Where AML Teams Go from Here
As fraud, cybersecurity pressure, sanctions exposure and regulatory expectations accelerate, banks can’t solve the adverse media challenge by scaling staff indefinitely. And they can’t manually process their way to precision. They need tools that interpret information—continuously, and in context—not just retrieve it.
Staying ahead of regulatory change also means maintaining screening and reporting alignment with new obligations without rebuilding core workflows or documentation from scratch. The ability to quickly understand how changing rules affect processes or customer profiles is essential for sanctions, ABC and broader FCC teams.
Hybrid AI offers a practical next step—not by automating decisions, but by sharpening them, while improving transparency so investigators and compliance teams understand the rationale behind alerts. Its ability to bring together language understanding, statistical learning, and structured knowledge gives analysts a clearer, more accurate picture of who and what represents real risk.

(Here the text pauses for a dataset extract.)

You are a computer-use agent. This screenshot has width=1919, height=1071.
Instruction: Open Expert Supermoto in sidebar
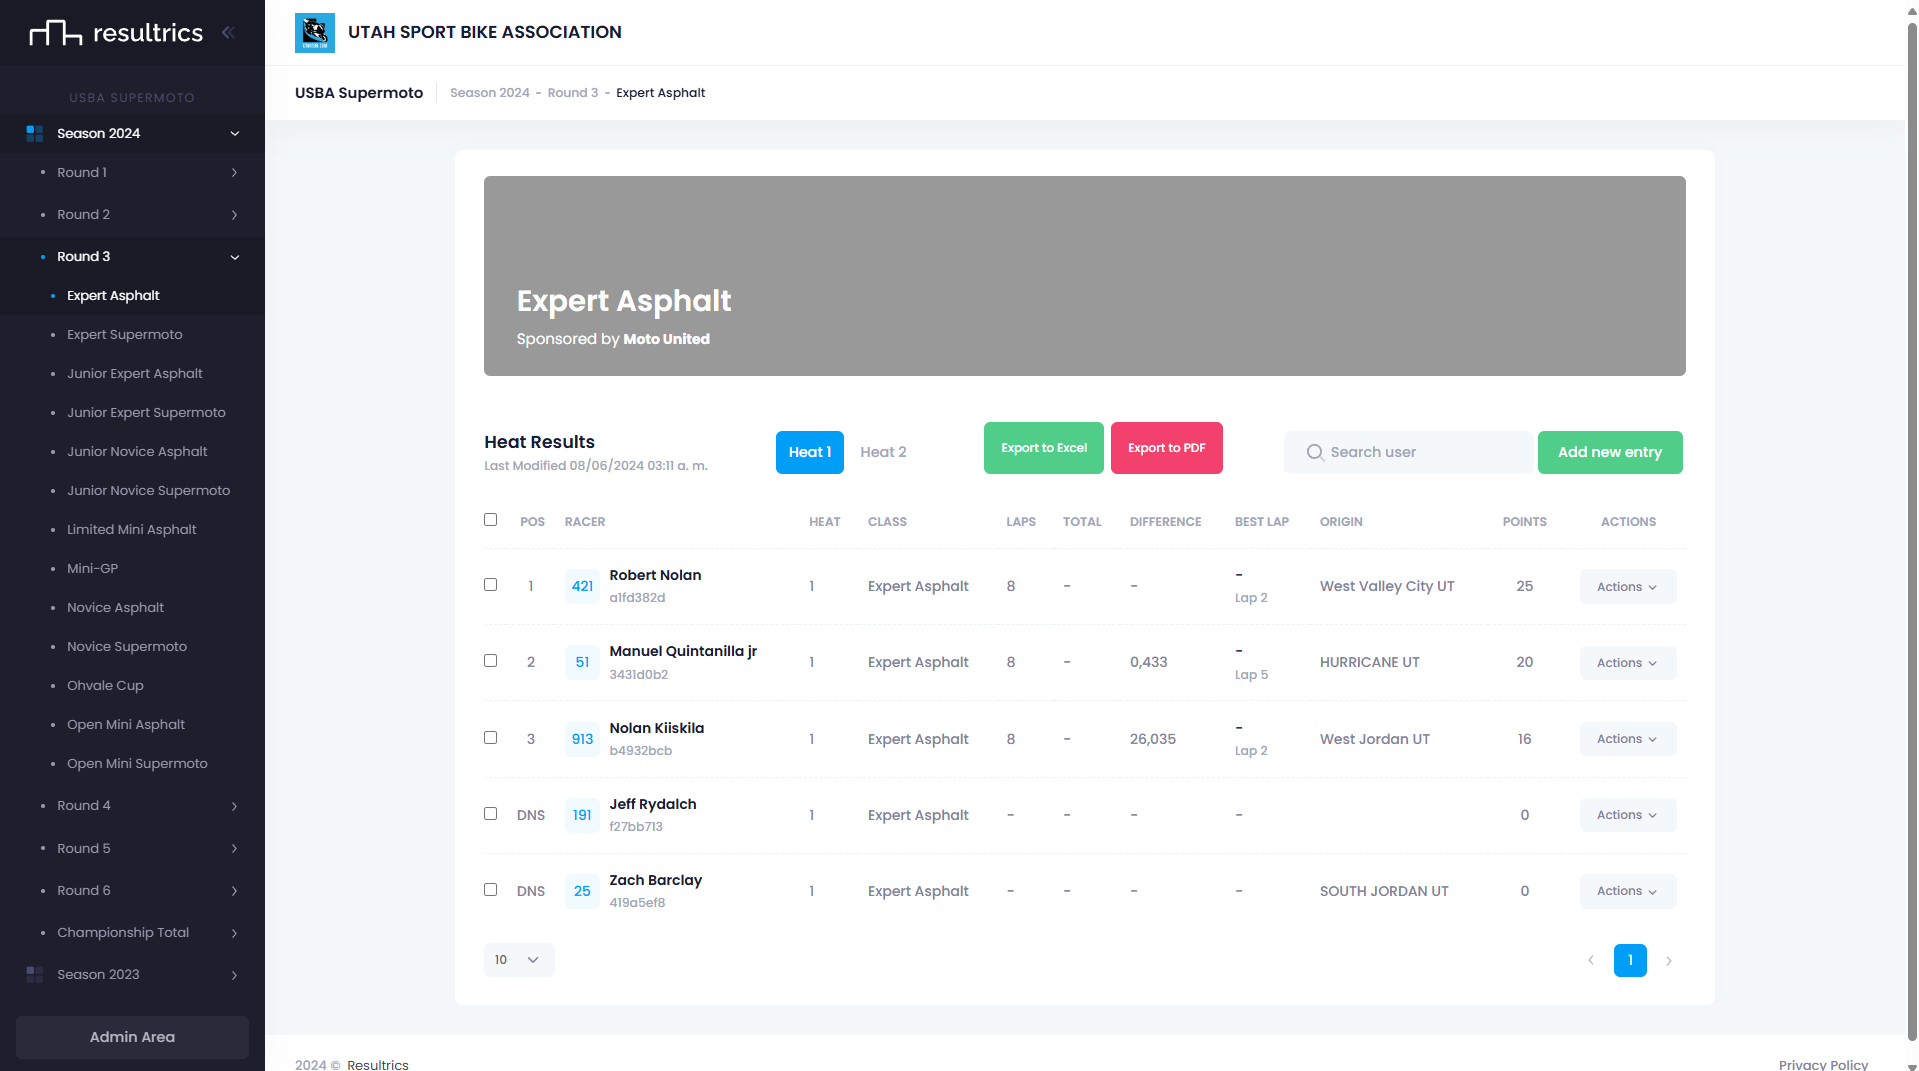pyautogui.click(x=125, y=334)
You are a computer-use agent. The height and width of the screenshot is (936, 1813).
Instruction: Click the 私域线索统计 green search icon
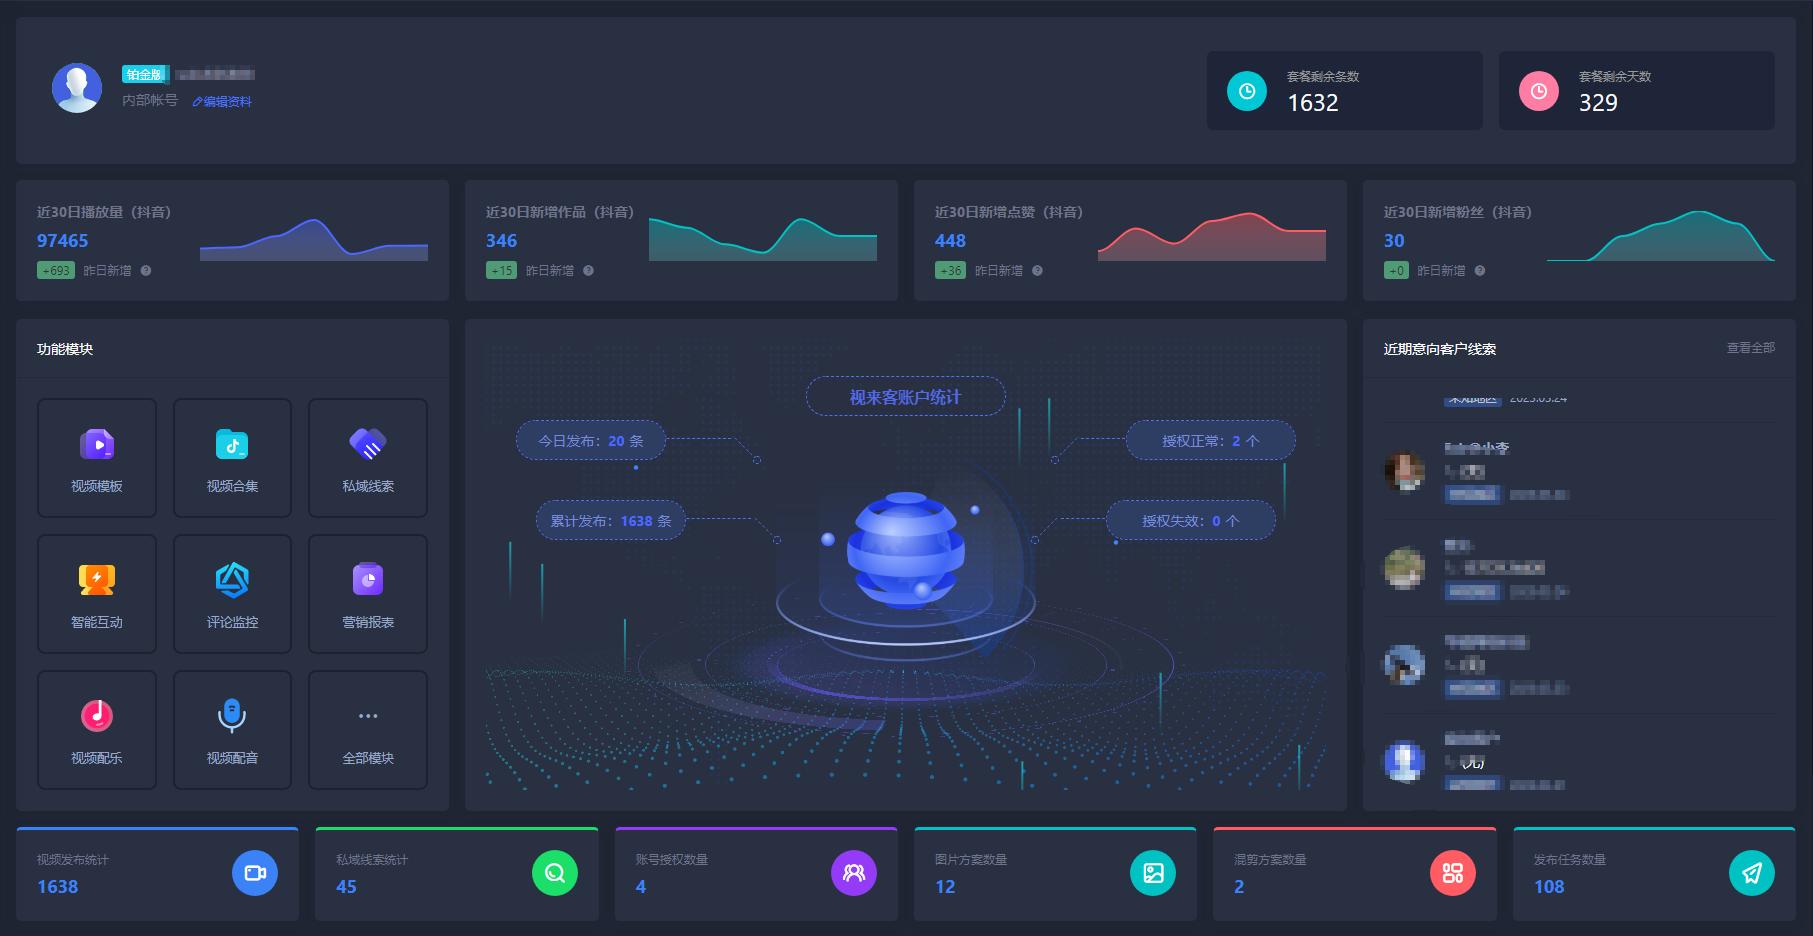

For senior compliance, sanctions and fraud leaders, partnering with expert.ai makes this practical next step actionable. With solutions purpose-built for financial institutions, expert.ai combines hybrid AI—including large language models, machine learning and knowledge graphs—to continuously monitor and analyze adverse news, PEP and sanctions lists and regulatory updates. This approach helps teams reduce false positives, improve operational efficiency and maintain compliance alignment across onboarding, ongoing monitoring and reporting. This gives AML, sanctions and financial crime compliance leaders the clarity and confidence to focus on real risk and strategic oversight.
The result is an AML function that is more targeted, more efficient, and more aligned to the complexity of today’s financial crime landscape—with less time spent clearing false positives and more time focused on meaningful investigation and compliance assurance.
The question isn’t whether banks will embrace hybrid AI, but how quickly they can put it to work.